3. unword — a nonsense word; e.g., ” gspp”
4. fragword — a fragment of a word incapable of easily being read as a word, and in a context in which it would be incoherent even if read as some word; usually intended to represent language, never to be language.
5. preword — something in a photograph or work of visual art that a word exists for–for instance, a tree.
6. visword — an element in a visual artwork like some of Scott Helmes’s visual haiku that is wholly atextual but intended, it would seem, to represent a word. Helmes’s visual haiku generally consist of three shapes, each suggesting a line in the classical three-line haiku; hence, each shape must contain a set of words adding up to five or seven syllables.

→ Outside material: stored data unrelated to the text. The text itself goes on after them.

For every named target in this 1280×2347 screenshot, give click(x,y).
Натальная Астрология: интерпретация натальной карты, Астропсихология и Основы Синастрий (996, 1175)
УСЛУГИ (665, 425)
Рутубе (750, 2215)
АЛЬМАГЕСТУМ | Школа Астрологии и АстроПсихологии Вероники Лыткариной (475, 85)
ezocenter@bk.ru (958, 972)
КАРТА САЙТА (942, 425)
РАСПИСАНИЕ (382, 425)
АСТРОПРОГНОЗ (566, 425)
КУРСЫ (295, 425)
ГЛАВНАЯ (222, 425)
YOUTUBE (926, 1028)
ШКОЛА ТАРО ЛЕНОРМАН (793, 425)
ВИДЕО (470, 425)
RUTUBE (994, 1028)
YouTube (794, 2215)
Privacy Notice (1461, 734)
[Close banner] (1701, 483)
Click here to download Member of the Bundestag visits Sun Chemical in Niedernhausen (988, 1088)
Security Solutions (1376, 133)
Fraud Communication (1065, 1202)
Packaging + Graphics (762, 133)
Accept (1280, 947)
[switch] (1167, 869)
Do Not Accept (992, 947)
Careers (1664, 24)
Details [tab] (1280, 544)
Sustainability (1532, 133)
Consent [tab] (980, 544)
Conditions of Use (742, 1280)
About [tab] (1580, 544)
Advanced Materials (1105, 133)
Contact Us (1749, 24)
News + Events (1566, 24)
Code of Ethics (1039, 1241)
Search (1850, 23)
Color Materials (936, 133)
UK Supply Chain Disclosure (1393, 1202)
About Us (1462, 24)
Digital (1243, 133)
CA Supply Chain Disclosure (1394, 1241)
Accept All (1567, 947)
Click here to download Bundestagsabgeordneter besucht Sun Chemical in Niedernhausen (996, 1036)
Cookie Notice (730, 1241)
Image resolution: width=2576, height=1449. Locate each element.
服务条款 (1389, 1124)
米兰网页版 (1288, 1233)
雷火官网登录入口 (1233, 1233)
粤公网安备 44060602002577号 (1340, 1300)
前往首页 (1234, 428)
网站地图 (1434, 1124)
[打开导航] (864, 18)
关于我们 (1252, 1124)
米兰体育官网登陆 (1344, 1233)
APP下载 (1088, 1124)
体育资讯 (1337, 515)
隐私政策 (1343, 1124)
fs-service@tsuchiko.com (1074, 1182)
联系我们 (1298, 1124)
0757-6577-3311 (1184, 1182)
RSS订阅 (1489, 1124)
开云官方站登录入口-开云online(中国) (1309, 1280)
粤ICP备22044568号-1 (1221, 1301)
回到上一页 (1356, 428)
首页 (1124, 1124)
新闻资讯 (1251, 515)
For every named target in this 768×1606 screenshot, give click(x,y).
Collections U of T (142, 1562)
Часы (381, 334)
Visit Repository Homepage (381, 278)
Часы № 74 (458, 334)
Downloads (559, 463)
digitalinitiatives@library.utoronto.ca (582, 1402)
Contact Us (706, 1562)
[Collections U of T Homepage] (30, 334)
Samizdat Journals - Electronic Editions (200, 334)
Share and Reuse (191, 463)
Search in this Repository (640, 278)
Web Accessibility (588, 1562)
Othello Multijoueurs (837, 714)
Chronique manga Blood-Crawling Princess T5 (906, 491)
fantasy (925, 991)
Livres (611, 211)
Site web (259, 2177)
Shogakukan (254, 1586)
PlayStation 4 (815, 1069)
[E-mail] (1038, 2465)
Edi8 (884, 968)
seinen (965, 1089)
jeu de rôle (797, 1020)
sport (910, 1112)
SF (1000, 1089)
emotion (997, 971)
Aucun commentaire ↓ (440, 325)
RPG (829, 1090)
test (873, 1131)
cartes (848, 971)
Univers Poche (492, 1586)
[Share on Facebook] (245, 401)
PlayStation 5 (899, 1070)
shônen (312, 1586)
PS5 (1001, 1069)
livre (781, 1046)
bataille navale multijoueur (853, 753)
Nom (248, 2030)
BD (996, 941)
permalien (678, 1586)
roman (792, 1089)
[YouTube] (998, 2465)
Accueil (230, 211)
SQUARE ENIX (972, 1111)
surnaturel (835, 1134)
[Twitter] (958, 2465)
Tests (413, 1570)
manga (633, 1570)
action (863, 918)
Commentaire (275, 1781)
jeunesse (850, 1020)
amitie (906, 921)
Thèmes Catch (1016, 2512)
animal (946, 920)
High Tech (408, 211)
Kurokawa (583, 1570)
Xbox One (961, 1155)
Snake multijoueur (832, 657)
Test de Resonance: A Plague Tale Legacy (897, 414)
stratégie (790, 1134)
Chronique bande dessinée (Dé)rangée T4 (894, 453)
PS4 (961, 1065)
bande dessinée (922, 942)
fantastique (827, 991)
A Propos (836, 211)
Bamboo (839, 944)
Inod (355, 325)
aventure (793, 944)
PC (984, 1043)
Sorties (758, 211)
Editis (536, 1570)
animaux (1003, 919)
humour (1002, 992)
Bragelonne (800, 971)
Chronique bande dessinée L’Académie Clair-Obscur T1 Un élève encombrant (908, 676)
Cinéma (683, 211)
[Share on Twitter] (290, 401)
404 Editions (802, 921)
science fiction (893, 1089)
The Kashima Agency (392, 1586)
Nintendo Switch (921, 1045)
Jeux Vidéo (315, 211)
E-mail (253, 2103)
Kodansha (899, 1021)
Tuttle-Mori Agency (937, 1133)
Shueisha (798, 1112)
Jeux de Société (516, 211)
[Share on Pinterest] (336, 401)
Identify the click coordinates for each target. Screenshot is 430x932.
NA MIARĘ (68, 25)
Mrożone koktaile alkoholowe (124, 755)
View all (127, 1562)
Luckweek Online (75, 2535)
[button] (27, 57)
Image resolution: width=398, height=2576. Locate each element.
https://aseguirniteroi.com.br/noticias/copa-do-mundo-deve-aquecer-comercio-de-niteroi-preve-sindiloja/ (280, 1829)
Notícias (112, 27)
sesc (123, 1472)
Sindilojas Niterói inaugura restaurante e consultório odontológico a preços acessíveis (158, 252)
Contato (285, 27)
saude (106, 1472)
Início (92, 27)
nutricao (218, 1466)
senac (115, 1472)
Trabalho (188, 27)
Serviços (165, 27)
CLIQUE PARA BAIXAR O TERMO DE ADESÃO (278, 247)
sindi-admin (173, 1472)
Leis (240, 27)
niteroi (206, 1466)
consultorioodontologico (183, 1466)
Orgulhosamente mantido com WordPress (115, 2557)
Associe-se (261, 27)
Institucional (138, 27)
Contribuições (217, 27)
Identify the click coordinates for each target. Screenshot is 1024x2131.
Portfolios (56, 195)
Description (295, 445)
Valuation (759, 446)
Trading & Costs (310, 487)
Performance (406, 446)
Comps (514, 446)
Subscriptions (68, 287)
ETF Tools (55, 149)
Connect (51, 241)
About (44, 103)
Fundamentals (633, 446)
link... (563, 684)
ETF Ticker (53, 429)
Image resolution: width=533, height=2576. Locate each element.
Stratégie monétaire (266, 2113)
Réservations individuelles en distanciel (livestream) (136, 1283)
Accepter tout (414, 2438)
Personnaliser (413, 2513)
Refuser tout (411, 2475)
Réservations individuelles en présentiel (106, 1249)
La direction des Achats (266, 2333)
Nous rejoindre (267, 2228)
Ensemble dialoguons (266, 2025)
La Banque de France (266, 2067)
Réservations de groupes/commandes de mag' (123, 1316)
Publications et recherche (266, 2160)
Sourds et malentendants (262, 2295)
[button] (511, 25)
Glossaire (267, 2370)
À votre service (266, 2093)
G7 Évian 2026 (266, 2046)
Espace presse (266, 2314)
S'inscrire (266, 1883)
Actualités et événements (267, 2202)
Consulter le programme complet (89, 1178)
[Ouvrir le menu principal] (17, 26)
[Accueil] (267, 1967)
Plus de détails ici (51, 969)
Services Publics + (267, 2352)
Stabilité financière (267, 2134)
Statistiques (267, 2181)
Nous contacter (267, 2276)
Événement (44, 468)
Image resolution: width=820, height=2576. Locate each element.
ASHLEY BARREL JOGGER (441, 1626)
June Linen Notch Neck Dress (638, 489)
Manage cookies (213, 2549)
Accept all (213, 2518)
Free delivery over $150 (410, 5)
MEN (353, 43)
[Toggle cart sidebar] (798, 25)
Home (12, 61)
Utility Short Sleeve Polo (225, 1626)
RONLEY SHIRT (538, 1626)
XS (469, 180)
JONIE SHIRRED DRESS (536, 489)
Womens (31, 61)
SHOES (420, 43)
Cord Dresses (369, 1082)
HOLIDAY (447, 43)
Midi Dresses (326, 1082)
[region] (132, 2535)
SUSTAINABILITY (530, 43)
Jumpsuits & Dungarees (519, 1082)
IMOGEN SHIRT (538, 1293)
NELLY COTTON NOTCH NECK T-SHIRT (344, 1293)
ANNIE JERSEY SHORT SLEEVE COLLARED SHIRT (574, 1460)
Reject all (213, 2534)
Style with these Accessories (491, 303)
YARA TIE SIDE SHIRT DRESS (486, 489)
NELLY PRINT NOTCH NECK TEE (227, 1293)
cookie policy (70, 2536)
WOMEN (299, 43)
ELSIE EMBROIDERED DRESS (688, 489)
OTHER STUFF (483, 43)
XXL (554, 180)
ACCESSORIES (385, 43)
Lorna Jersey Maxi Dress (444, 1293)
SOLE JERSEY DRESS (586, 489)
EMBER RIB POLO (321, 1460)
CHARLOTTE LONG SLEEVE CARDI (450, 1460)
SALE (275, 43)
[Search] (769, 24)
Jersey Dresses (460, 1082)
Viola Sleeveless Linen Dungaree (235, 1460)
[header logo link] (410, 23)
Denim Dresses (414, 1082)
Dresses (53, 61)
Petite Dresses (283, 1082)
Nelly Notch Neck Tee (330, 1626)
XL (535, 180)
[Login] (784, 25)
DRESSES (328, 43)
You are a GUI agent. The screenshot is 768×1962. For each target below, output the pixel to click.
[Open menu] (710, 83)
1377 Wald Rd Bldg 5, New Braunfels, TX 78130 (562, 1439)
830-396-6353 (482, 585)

The use of these terms: I can now call poetry that is significantly visual visual word art; I can call visual art with semantically meaningless words in it, visual nullword art; visual art with nonsense words visual unword art; and three other kinds of visual n-word art. Then I will be able to communicate with the five or six people in the world who would are capable of telling the difference between these forms of art effectively.
Tags: Aesthetics
numwords
Good one, mIEKAL.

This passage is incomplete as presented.